在bash中声明awk函数

Question

I have an awk script which is called by:

awk -f myawkfile.awk arguments

The awk script is called into my bash script using the same mentioned call.

Can I, instead of calling the awk script declare it as a function in my bash script. I thought it would be easy by writing an awk in front and back ticking the whole code, then to assign a function name to call it at will. Somehow it doesnt do the trick.

I am trying to do this because I don't want my script to have dependency on another script. And I am not the one who wrote the awk script.

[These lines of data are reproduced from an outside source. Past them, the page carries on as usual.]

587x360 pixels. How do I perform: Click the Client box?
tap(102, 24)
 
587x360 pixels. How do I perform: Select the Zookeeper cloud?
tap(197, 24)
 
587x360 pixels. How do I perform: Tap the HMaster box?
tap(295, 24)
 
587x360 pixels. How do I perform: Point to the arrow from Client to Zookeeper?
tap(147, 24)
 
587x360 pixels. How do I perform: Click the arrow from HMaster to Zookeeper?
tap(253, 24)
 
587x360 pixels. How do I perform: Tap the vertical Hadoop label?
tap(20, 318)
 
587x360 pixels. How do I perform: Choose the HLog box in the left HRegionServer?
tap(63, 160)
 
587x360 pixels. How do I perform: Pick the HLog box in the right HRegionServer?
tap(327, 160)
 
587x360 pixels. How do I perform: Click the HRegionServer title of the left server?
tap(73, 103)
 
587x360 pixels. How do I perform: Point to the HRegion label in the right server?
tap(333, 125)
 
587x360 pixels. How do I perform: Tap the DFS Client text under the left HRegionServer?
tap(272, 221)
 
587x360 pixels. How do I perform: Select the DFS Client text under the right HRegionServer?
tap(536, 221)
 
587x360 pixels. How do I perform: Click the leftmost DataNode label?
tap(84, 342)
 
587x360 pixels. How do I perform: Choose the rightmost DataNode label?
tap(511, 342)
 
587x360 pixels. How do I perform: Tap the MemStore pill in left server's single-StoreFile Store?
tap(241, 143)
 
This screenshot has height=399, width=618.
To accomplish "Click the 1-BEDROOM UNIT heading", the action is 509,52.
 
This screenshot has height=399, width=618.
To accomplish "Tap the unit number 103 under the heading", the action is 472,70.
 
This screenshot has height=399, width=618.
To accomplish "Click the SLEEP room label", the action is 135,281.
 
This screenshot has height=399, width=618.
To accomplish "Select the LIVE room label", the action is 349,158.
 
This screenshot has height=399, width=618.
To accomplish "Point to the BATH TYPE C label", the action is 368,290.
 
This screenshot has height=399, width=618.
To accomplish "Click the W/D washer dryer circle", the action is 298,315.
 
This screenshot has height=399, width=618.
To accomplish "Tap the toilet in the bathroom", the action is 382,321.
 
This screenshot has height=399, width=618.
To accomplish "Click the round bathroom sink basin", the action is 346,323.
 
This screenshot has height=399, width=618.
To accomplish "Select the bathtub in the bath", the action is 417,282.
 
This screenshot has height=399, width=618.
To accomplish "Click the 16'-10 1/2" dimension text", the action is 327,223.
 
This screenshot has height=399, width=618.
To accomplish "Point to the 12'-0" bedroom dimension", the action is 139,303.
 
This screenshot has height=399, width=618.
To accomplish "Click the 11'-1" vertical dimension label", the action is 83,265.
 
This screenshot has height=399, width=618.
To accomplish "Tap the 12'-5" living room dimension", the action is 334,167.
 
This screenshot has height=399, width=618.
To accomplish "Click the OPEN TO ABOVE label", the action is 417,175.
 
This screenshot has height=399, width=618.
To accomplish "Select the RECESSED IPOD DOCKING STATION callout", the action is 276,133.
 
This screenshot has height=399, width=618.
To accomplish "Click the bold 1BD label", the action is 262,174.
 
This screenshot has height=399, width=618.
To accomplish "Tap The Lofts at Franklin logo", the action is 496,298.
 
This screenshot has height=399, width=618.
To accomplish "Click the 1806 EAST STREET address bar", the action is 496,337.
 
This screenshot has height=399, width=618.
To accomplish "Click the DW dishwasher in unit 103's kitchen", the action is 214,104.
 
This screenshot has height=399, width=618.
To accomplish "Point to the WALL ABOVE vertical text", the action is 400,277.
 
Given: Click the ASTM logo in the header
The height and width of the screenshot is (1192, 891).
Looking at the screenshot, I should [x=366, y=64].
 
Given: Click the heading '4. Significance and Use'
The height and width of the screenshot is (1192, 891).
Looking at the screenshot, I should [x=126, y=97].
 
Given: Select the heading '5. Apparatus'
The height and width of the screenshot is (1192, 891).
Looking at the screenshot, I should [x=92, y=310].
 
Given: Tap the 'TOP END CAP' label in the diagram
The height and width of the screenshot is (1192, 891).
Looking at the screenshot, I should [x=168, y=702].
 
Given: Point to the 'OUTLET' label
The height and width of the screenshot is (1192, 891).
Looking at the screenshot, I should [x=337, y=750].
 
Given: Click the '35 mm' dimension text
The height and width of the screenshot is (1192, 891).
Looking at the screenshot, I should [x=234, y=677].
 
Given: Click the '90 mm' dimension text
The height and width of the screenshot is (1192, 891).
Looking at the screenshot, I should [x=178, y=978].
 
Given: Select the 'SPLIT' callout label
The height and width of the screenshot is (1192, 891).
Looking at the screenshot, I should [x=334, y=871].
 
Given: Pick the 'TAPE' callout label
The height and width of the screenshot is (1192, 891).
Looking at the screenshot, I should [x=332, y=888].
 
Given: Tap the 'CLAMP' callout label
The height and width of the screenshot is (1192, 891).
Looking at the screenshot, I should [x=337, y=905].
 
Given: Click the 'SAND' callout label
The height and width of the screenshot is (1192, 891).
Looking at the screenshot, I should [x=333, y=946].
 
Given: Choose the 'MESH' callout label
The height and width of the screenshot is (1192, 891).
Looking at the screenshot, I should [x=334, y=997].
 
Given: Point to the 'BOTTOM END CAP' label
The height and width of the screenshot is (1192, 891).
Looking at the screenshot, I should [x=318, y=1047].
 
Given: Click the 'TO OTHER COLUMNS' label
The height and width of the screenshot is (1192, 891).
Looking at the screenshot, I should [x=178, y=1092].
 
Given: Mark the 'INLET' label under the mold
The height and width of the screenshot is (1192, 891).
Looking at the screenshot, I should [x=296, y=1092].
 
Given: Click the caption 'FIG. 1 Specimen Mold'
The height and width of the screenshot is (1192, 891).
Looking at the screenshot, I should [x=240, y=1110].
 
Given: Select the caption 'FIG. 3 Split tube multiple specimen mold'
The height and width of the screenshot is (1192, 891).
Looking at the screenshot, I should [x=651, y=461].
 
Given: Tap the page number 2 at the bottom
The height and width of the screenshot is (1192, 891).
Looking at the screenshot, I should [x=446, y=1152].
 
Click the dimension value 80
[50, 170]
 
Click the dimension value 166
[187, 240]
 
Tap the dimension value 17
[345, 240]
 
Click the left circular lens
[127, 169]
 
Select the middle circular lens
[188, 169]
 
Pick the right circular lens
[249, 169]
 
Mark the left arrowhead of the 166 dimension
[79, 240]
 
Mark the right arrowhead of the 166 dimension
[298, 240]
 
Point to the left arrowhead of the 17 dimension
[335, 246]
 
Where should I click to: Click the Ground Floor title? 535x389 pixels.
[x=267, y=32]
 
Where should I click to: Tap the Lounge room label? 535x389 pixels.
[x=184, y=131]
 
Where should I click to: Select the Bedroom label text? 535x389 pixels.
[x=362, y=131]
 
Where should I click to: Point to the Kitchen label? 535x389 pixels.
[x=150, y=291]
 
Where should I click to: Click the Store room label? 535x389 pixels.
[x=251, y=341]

It takes a file as input , does some stuff and gives back the modified file which is used in my script.

Answer 1

Using heredoc notation one can write something like this

#!/bin/bash

awk_program=$(cat << 'EOF'
    /* your awk script goes here */
EOF
)

# ...

# run awk script
awk "$awk_program" arguments

# ...

Answer 2

Just write the awk script in a function:

#!/bin/sh -e

foo() { awk '{print $2}' "$@"; }
foo a b                         # Print the 2nd column from files a and b
printf 'a b c\nd e f\n' | foo   # print 'b\ne\n'

Note that the awk standard seems ambiguous on the behavior if the empty string is passed as an argument, but the shell guarantees that "$@" expands to zero fields rather than the empty string, so it's only an issue if you invoke foo with an empty argument.